Heute ist Augstein lange tot. Und das Blatt aus Hamburg existiert nur noch als RSS-Feed auf meinem Computer. Das ist mehr als genug, um zu selektieren, was eventuell lesbar und interessant ist. Die Quote an Klatsch, Boulevard und Clickbait macht es allerdings immer schwieriger. Und das ist das Problem. Denn der Spiegel weiß natürlich darum, weil es sein Geschäftsmodell ist. Und damit unterscheidet er sich nur noch wenig von anderen Onlinemedien.

Im Fernsehen ist das überhaupt nicht anders.
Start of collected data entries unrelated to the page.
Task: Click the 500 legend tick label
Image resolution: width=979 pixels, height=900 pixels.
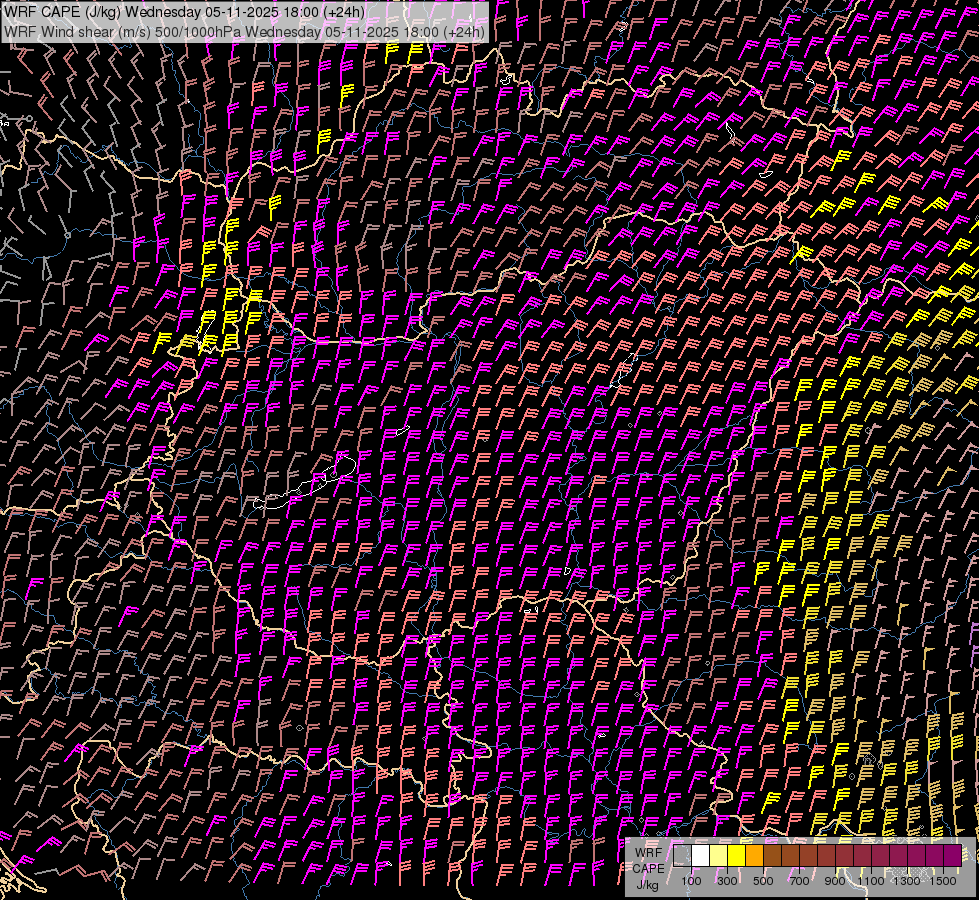Action: coord(763,881)
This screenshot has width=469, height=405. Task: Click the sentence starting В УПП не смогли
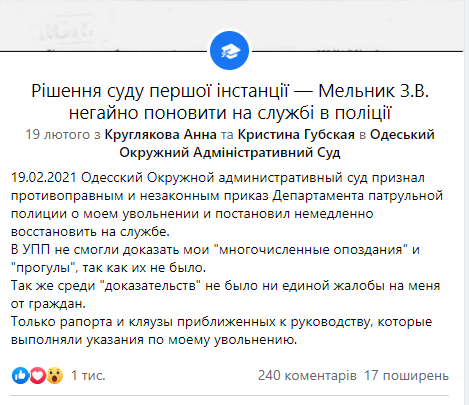point(215,259)
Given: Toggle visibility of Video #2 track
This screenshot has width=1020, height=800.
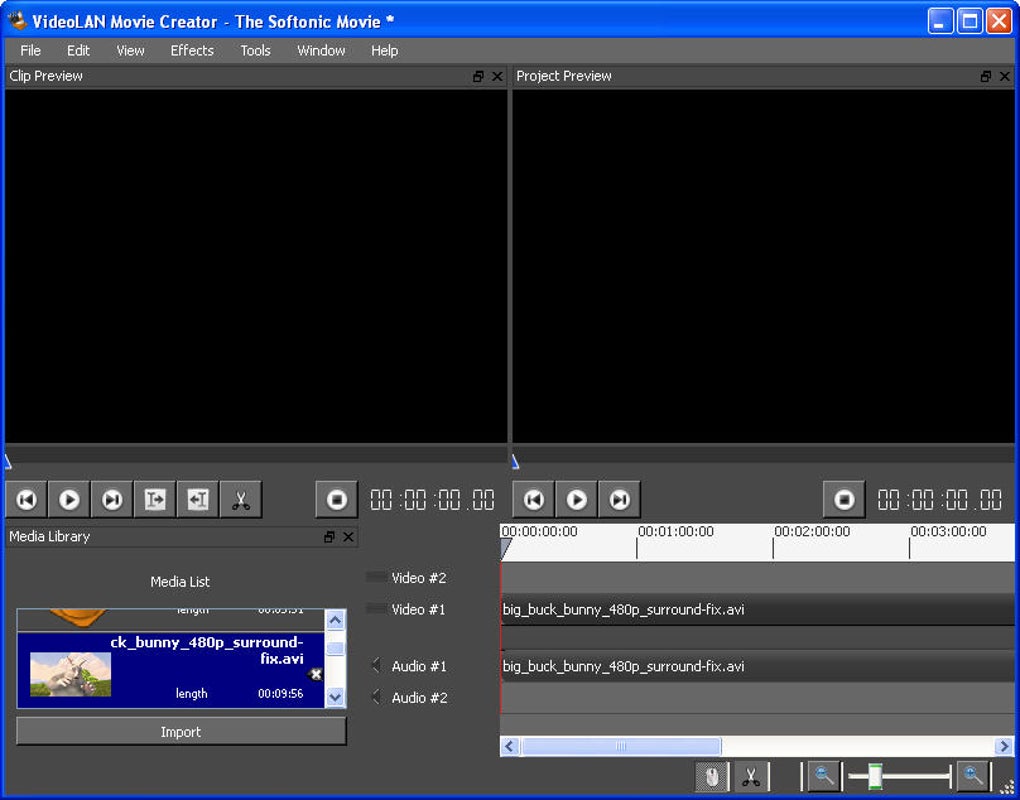Looking at the screenshot, I should pyautogui.click(x=377, y=577).
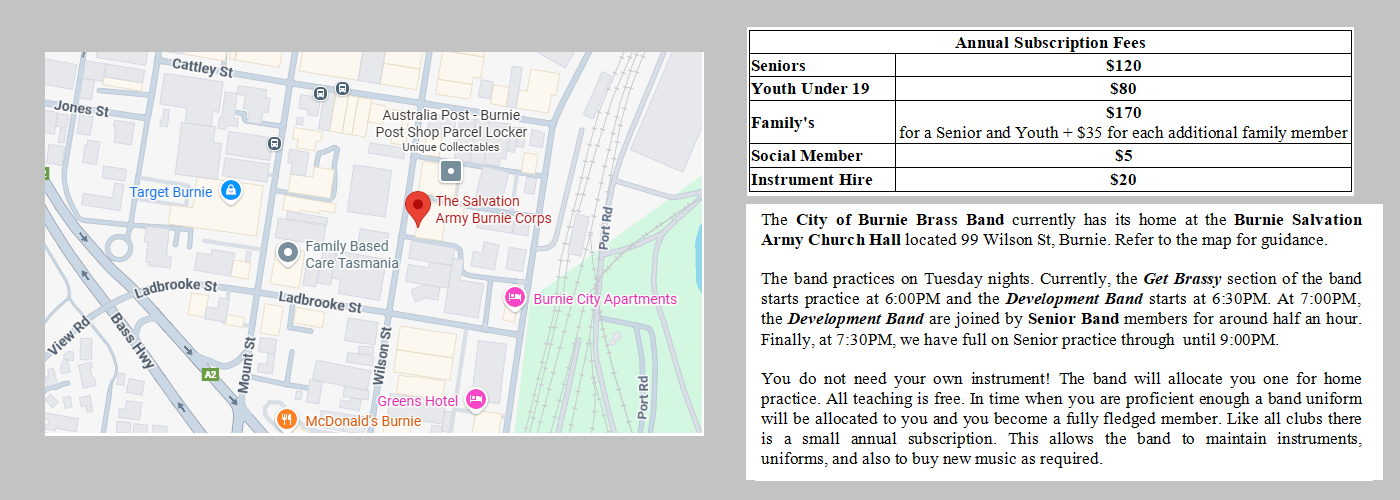
Task: Click the Jones St street label
Action: pos(81,107)
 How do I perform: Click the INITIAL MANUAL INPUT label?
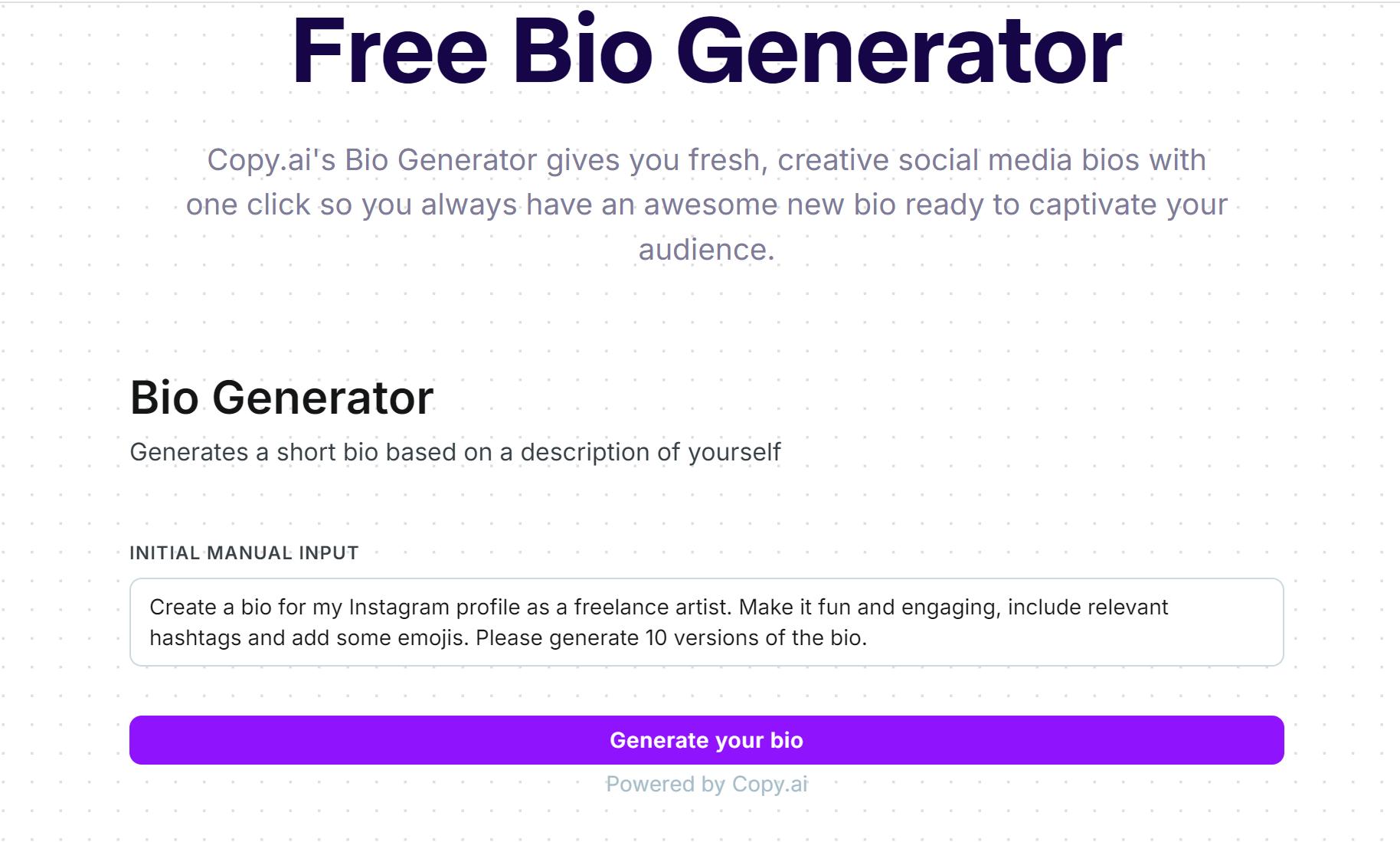click(x=244, y=552)
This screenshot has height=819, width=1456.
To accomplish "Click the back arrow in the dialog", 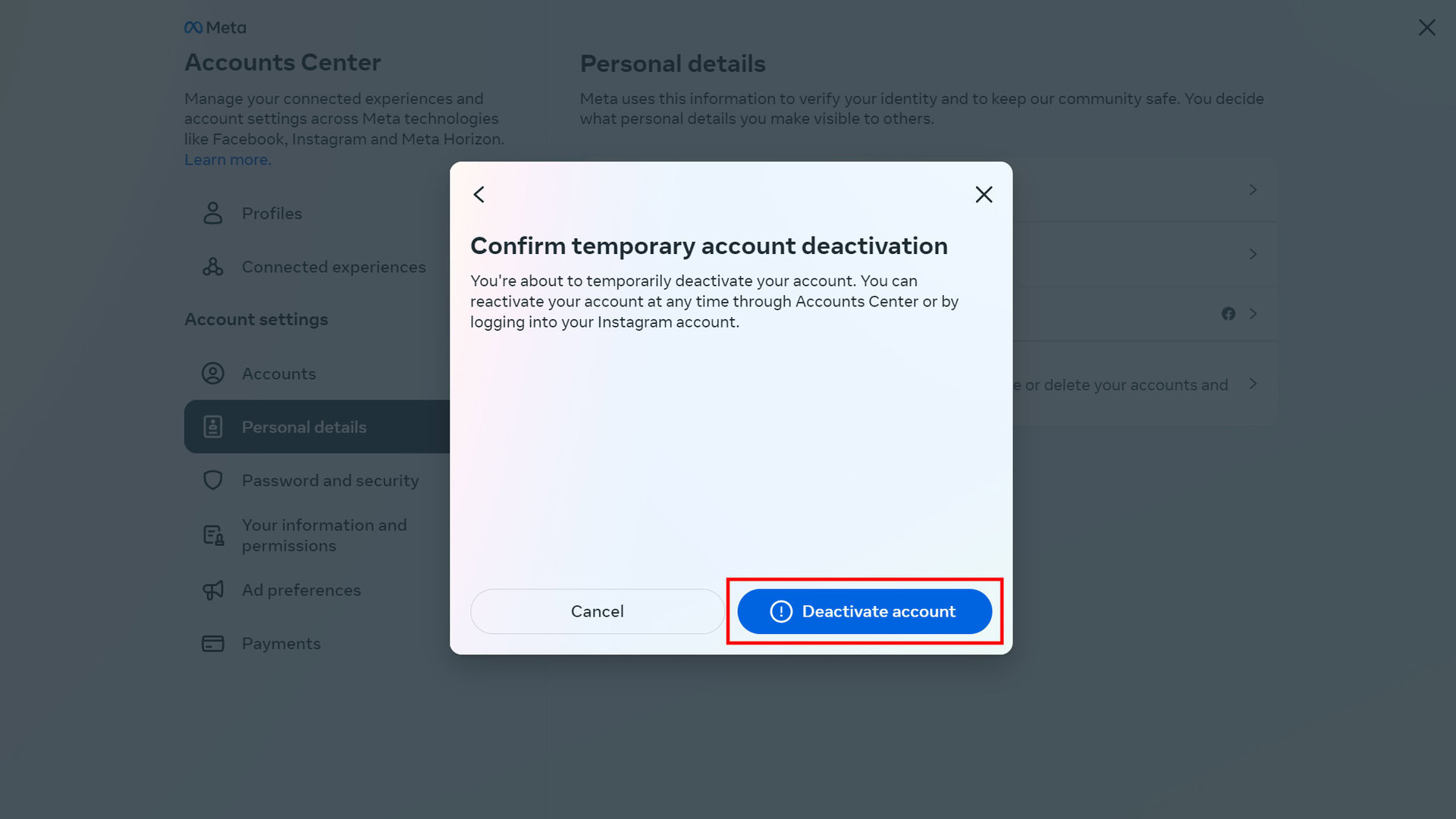I will (479, 195).
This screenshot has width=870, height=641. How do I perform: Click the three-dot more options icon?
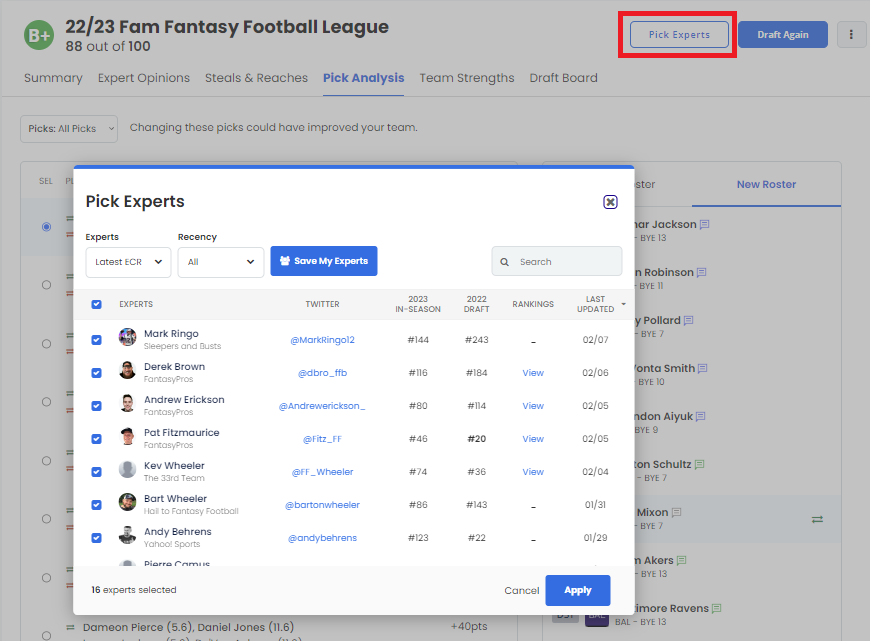coord(851,35)
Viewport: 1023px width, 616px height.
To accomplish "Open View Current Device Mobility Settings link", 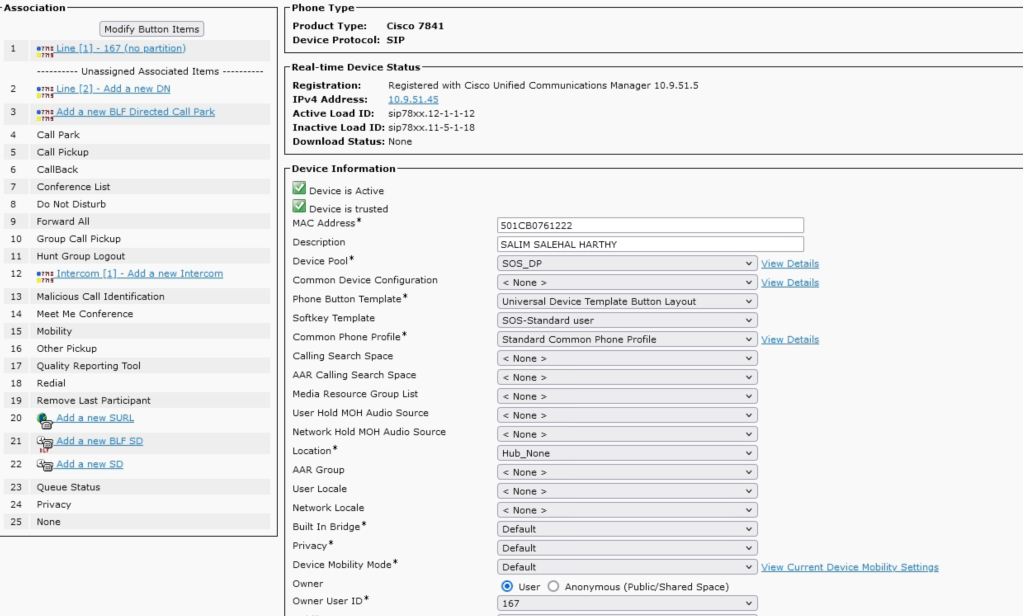I will [x=849, y=567].
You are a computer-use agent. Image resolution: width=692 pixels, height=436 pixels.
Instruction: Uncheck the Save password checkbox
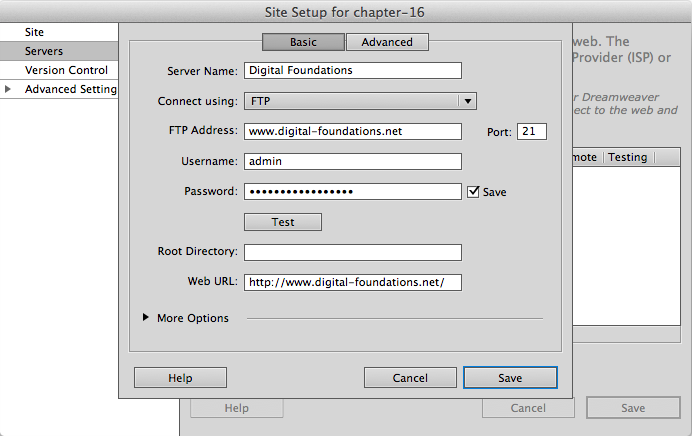pos(473,192)
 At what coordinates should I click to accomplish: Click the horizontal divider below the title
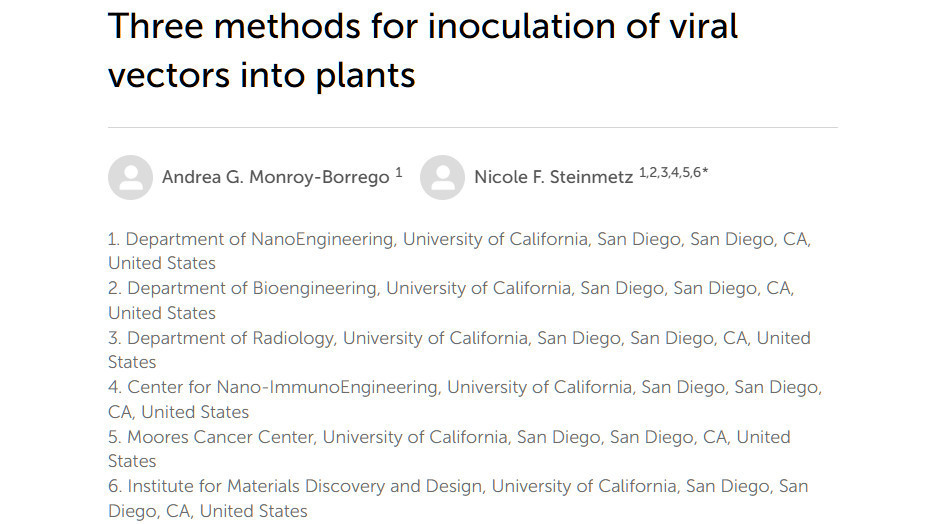coord(473,127)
Ein Mensch muss sich theoretisch durch so viel irrelevanten Müll durchsehen, dass es keine:r mehr schafft, die Sendungen, Reportagen, und ja, tatsächlich auch die eine oder andere Talkshow zu finden, aus welcher tatsächlich noch ein Erkenntnisgewinn zu beziehen wäre.

Monitor (WDR)

Deshalb beziehe ich auch mein Fernsehangebot fast nur noch durch die Mediatheken. Aber diese Menge wird auch immer kleiner. @georgrestle zum Beispiel hat mit „Monitor“ (WDR) darin noch immer seinen festen Platz. Doch ist das so, weil er so gut, oder weil er so vertrauenswürdig ist? Oder ist es nur meine Gewöhnung an das Format, welches ziemlich genauso lange existiert, wie ich?

Führer war wirklich einiges besser. Mensch, ich kann mich noch genau an Claus Hinrich Casdorff erinnern. Der Mann war mal so etwas wie mein erster Politiklehrer. Und fast wie selbstverständlich waren Gerd Ruge und Klaus Bednarz für mich dann prägende Köpfe. Denn sie alle haben über Jahrzehnte den Maßstab gesetzt, für das, was politischer Journalismus konnte. Und haben nur damit tatsächlich das Tagesgespräch mitunter wochenlang dominiert.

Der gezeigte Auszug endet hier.